EXTRAIT DU DOCUMENT:
--------------------
La population du cours de master en traduction spécialisée français/italien (une bonne trentaine d’étudiants), favorise l’organisation de groupes de travail de quatre à six participants : leur constitution sur base spontanée, par affinités préexistantes, facilite la mise en route du travail en équipe et réduit les risques d’accrocs ou d’échec dans l’histoire du groupe. Les différentes tâches (documentation, terminologie, traduction, rédaction, infographie, révision) sont exercées par chacun des participants qui, au fil des étapes, cherche des documents, compose des fiches terminologiques, traduit et compose son texte. Mais la collecte, la gestion et la production des documents étant collaboratives, chaque groupe désigne, pour chacune de ces tâches spécifiques, un responsable coordinateur qui est chargé de veiller au bon déroulement de la tâche, de (faire) respecter le cahier des charges et de rendre compte des résultats au nom du groupe. Ce calendrier, préconisé par la méthodologie professionnelle exposée en ouverture et établi en accord avec l’enseignant et le donneur d’ouvrage, scande le parcours en deux types d’activités : des séances communes en présentiel et des « intervalles » à distance destinés au travail par groupes.
Les séances en présentiel, introduites et documentées par les pages-mères des UD, sont consacrées à l’exposition des méthodes et concepts clés et à l’apprentissage guidé de logiciels et procédures (manipulation du wiki, extraction de concordances, mémoire de traduction), ou de protocoles (correction d’épreuve, assurance de qualité).
Ces séances de mise en route préparent les équipes à exécuter ensuite la tâche proprement dite, à distance, selon une organisation qui leur est propre. Chaque équipe traite un lot partiel du texte commandité, ce qui demande une ferme coordination non seulement au sein des équipes mais aussi entre les équipes : les étudiants semblent embrasser sans trop de difficulté l’éthique Web 2.0, selon laquelle l’apport des compétences et des productions variées de chacun permet à tous de fournir un travail de qualité supérieure au travail individuel.
Environnement virtuel spécialement aménagé pour la gestion du projet de traduction, notre wiki permet ainsi aux équipes de se ménager, pour chaque UD, des espaces de travail propres, mais aussi de mise en commun avec les autres équipes. Il permet la rédaction à plusieurs mains, la révision entre pairs et le dialogue avec le réviseur. Mais surtout, il favorise le partage de documentation et l’élaboration collégiale du glossaire.
Figure 2 : Parcours d’accès à la section terminologique
Figure 3: Dimensions du wiki
L’utilisation collective du wiki demande la mise en place de compétences numériques internes au wiki (souvent absentes chez les étudiants, mais d’apprentissage rapide) : créer et modifier des pages de wiki, gérer leur historique, créer des dossiers, y ranger des pages et y télécharger des documents, tisser des liens et des rétroliens (pour assurer la navigation aller-retour entre les pages), gérer des tableaux, contribuer à une architecture transparente et partageable (ordre des dossiers, grammaire des noms de fichiers), poster des commentaires dans le respect des règles d’un savoir-vivre en ligne (ESS 2009).
--------------------
DONNÉES AFFICHÉES:
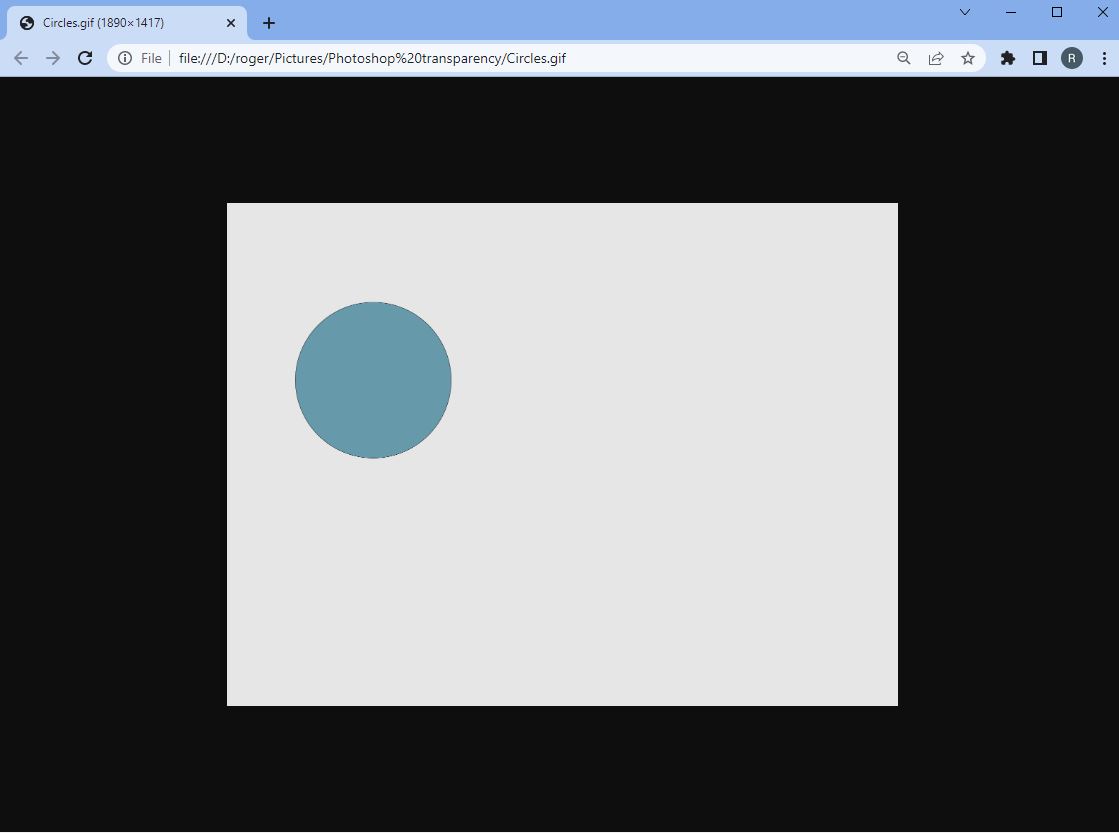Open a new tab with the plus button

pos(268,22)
--------------------
CONSIGNE 1: Expliquez en une à trois phrases pourquoi, d'après l'extrait, les groupes de travail se constituent sur base spontanée, par affinités préexistantes.
CONSIGNE 2: Recopiez, s'il vous plaît, le passage de l'extrait allant de « Ces séances de » à « au travail individuel. ».
Les données ne sont pas nécessaires ici.

RÉPONSE 1: Cette constitution facilite la mise en route du travail en équipe. Elle réduit aussi les risques d'accrocs ou d'échec dans l'histoire du groupe.

RÉPONSE 2:
Ces séances de mise en route préparent les équipes à exécuter ensuite la tâche proprement dite, à distance, selon une organisation qui leur est propre. Chaque équipe traite un lot partiel du texte commandité, ce qui demande une ferme coordination non seulement au sein des équipes mais aussi entre les équipes : les étudiants semblent embrasser sans trop de difficulté l’éthique Web 2.0, selon laquelle l’apport des compétences et des productions variées de chacun permet à tous de fournir un travail de qualité supérieure au travail individuel.